Pixel coordinate grounding data

====

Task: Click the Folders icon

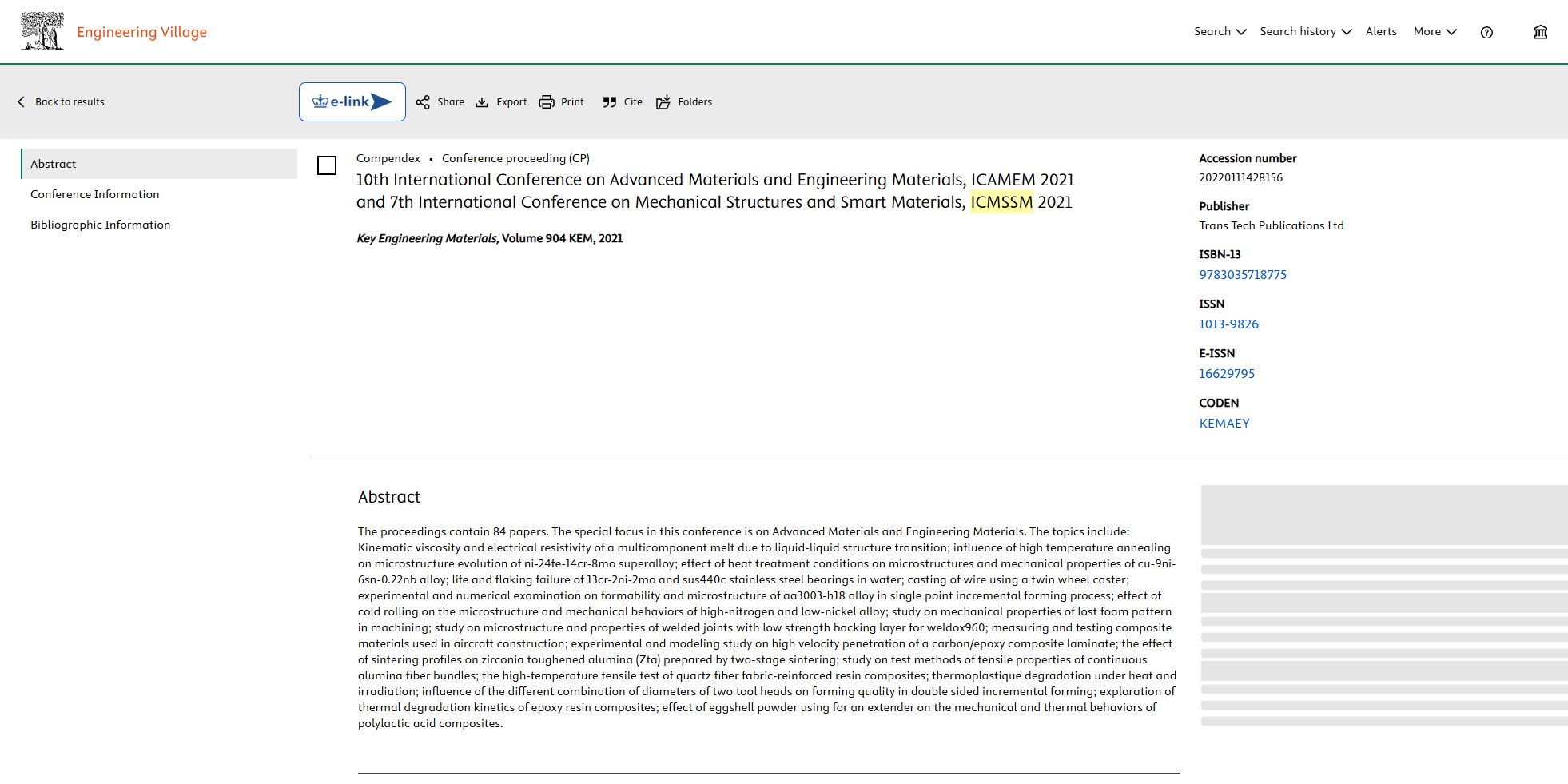Action: point(663,102)
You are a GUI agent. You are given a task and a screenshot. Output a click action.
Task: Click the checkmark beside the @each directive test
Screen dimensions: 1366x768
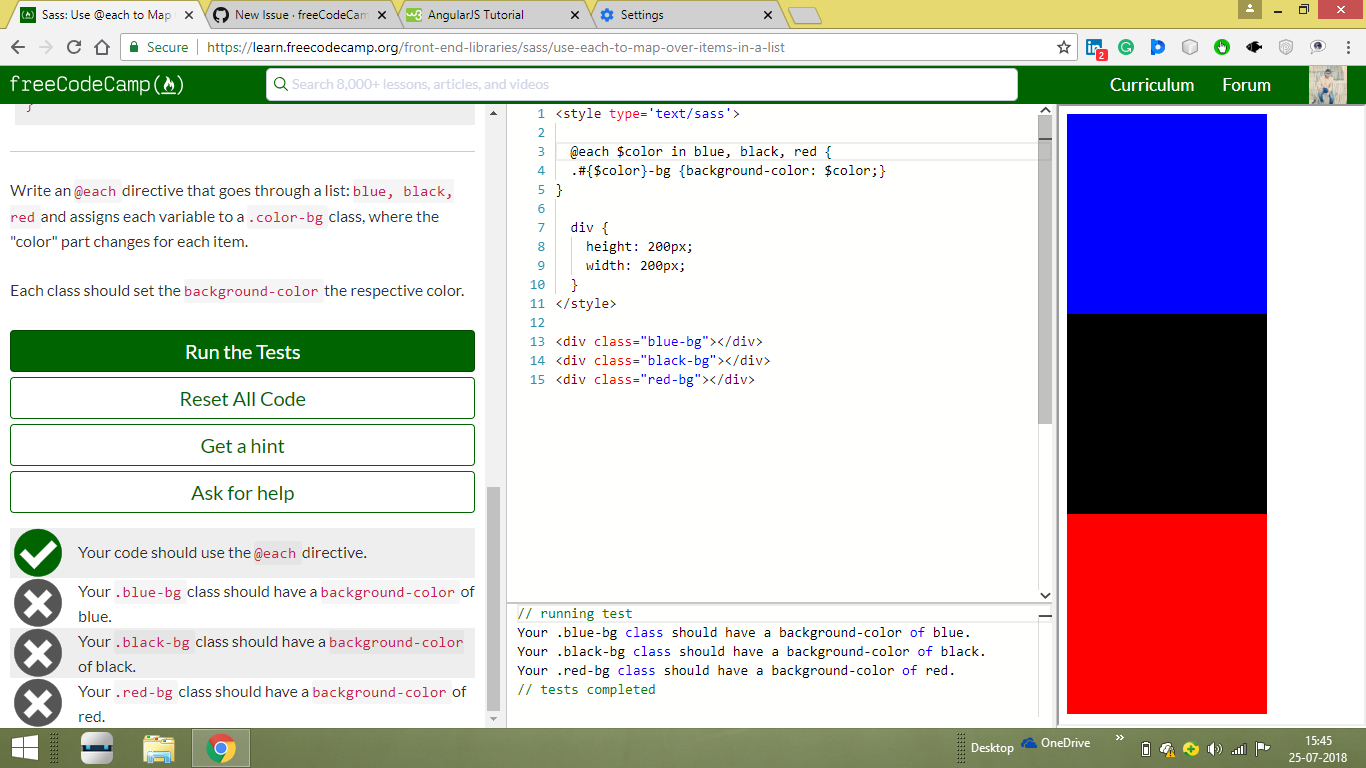(37, 552)
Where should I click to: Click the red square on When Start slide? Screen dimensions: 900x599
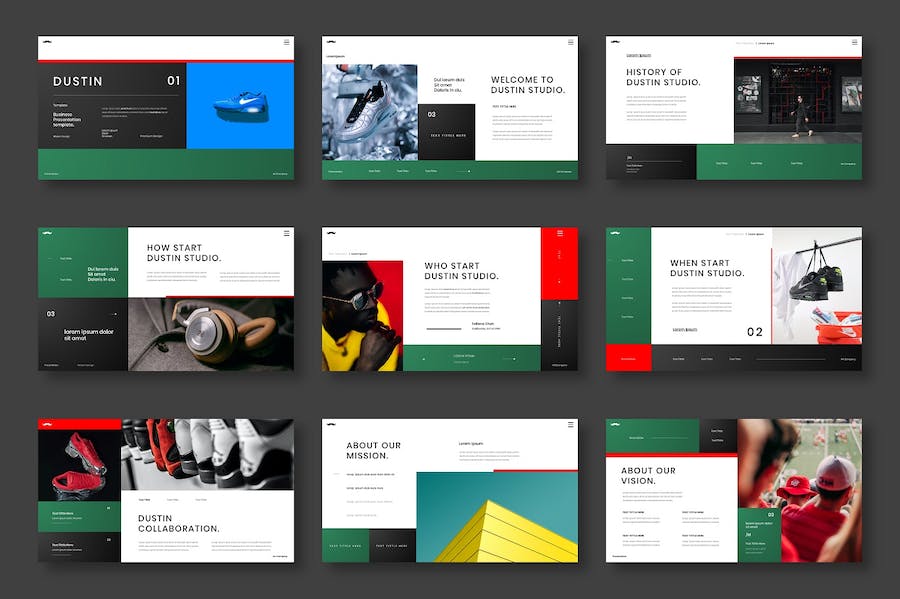tap(628, 358)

====

◆ WHAT YOU SHOULD DO: Beginning with the line that contains "Task: Click the checkmark", write out every line through the last one in the records, exactly and without pictures.

◆ PROBLEM SOLUTION:
Task: Click the checkmark beside the @each directive test
Screen dimensions: 1366x768
(37, 552)
Where should I click to: Click the red square on When Start slide? Screen dimensions: 900x599
tap(628, 358)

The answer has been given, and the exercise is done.